The miracle of sight is one we hold dear. Maintaining healthy eyes is in everyone’s best interest. If our vision begins to fail, science and medicine play a large role in recreating vision through various optical technologies.
The following guide of Vision Conditions is to help you gain a better understanding of your own visual condition, so that you can better prepare to find the best optical solution to fit your needs. Let’s start with an overview of three main categories, Refractive Errors, Conditions of the Eye, and Diseases of the Eye.
If you have 20/20 vision at both distance and near, you have Emmetropia. An Emmetropic Eye has the ability to focus distant light rays to a point focus on the retina. In addition to this, the Emmetropic eye can accommodate and focus near point objects for reading without the aid of ophthalmic lenses.
Refractive errors, simply put, are errors in the refraction of light through the eye. That is, the eye’s inability to properly transmit and refract light to focus on the retina, in the back of the eye. There are three types of Refractive Errors: Myopia, Hyperopia and Astigmia.
Myopia, sometimes referred to as “nearsightedness”, is a refractive error where light does not reach the retina. Light comes to a focus before the retina, in the vitreous humor, the gel-like substance inside the globe of the eye. Because the light rays do not focus on the retina, the image formed in the brain is blurred. There are three types of Myopia which include Corneal Myopia (cornea is too steep), Axial Myopia (length of the eye is too long), or Lenticular Myopia (the lens system inside the eye is too strong). The myopic eye refracts light too much…it needs minus (concave) lenses for correction.
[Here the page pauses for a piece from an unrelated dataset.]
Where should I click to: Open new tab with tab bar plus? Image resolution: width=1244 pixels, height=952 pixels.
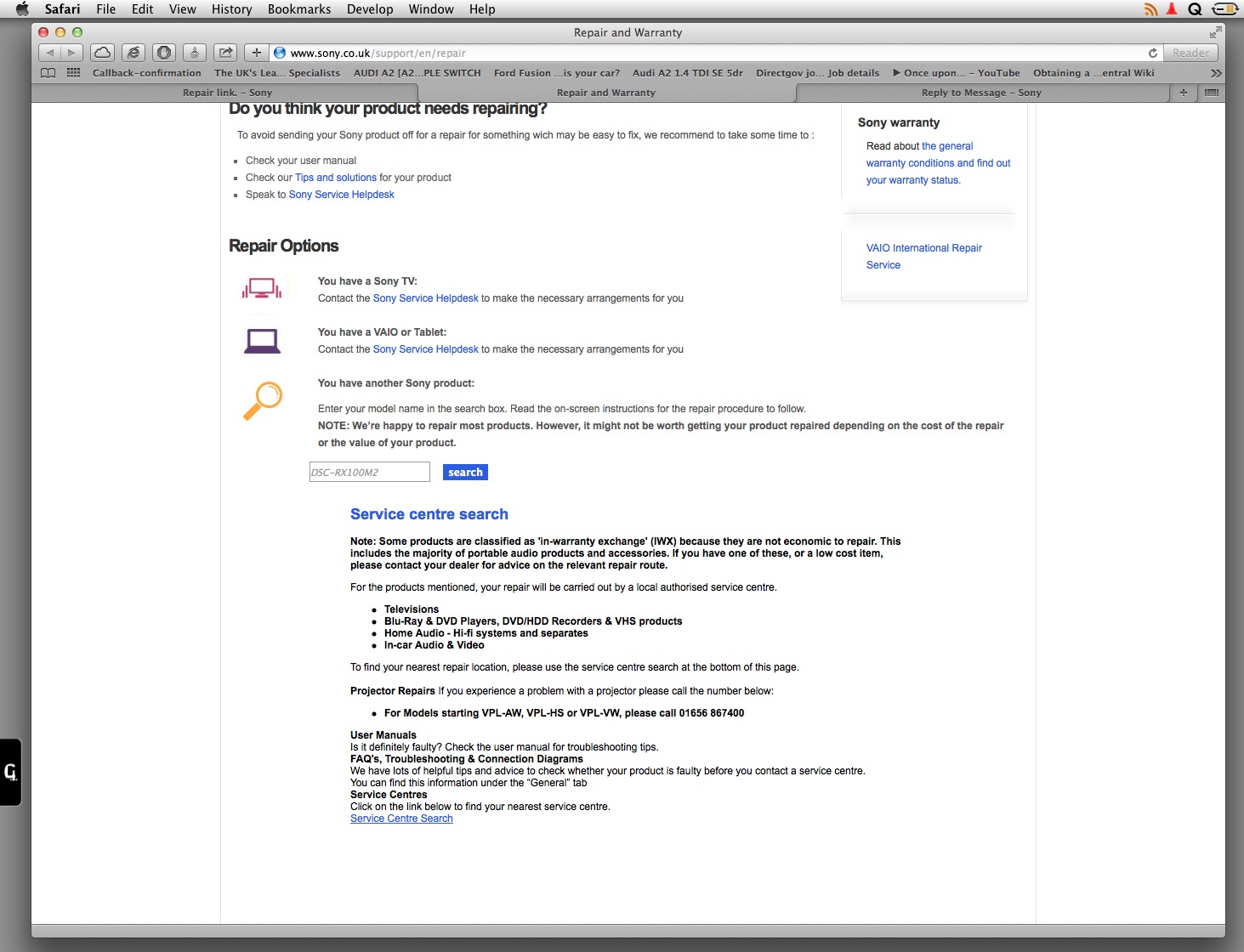point(1183,93)
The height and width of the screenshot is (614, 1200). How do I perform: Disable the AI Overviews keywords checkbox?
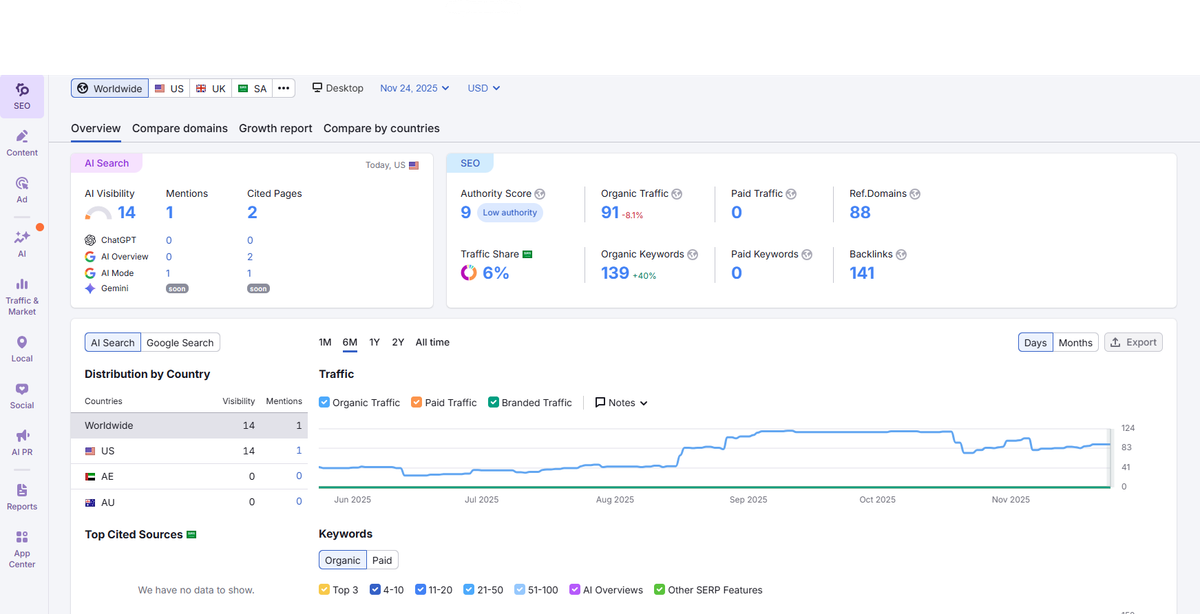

The far point of the myopic eye, its own unique focal length, is inside optical infinity (inside twenty feet). If an eye has a low amount of myopia, its far point could be out to 10, even 15 feet. If an eye has a large amount of myopia, its far point could be as little as 10 centimeters. In either case, ophthalmic lenses are used for its correction. Myopic eyes have a tendency to increase slightly over the years, and rarely remain stable over one’s lifetime. It is important to visit your eye doctor on a regular basis to be sure that you manage your myopia and eliminate eyestrain with current lenses.
Hyperopia, sometimes referred to as “farsightedness”, is also a refractive error of the eye. In this case, light rays come to a focus behind the retina. The cause of Hyperopia could be that the cornea is too flat (Corneal Hyperopia), or the globe of the eye is too short (Axial Hyperopia).
The far point of the hyperopic eye can vary too. In theory, it is beyond optical infinity/20 feet. Some Hyperopes can see fine in the distance, but cannot see close up. Others need corrective lenses all of the time. Plus (convex) lenses are used for the correction of Hyperopia, to redirect the focus of light so that it reaches the retina. One particular type of Hyperopia, Latent Hyperopia, is difficult to detect without the use of cycloplegics, eye drops to relax the muscle inside of the eye to stop accommodation. Children with Latent Hyperopia over-use their accommodative system, which masks their refractive error. It is crucial that children see the eye doctor prior to entering the first grade, and then again before the third grade. Consult your local eye care provider for more information.
Astigmia is the plural for Astigmatism, of which there are five types:
1. Simple Myopic Astigmatism
2. Simple Hyperopic Astigmatism
3. Compound Myopic Astigmatism
4. Compound Hyperopic Astigmatism
5. Mixed Astigmatism
In each type, light rays do not make a point focus before or beyond the retina, but have two major meridians of focus, usually 90 degrees apart. If you do not have Astigmatism, your eyes are spherical. If you have Astigmatism, your eyes are aspherical. A spherical eye (myopic or hyperopic) requires a spherical lens (concave or convex) to correct its refractive error. An aspherical eye needs a lens that corrects for the error in refraction differently in the major meridians. A way to imagine this is to compare the shapes with a basketball and a football.
If you could measure the curvature in a basketball, it would be the same all the way around, in all meridians. If you could measure curvatures in a football, they would vary…a flatter side and a steeper side. Similarly, the astigmatic eye has some areas with flatter curvature, and some with steeper curves. A simple convex or concave lens will not correct this refractive error…it requires an ophthalmic lens that has two major meridians of curvature, each to offset that of the eye. These lenses are toroidal in nature, and called “cylinder lenses”. The five types of astigmatism are classifications of where the major meridian light rays focus: on/in front of the retina, on/beyond the retina, both in front of the retina, at separate points, both beyond the retina, at separate points, or one in front of the retina, and one behind.
Myopia or Hyperopia can be combined with Astigmatism, in which case a spherocylinder lens is used for its correction. This lens design, known as “cylinder lenses” is commonly used for the correction of Astigmatism.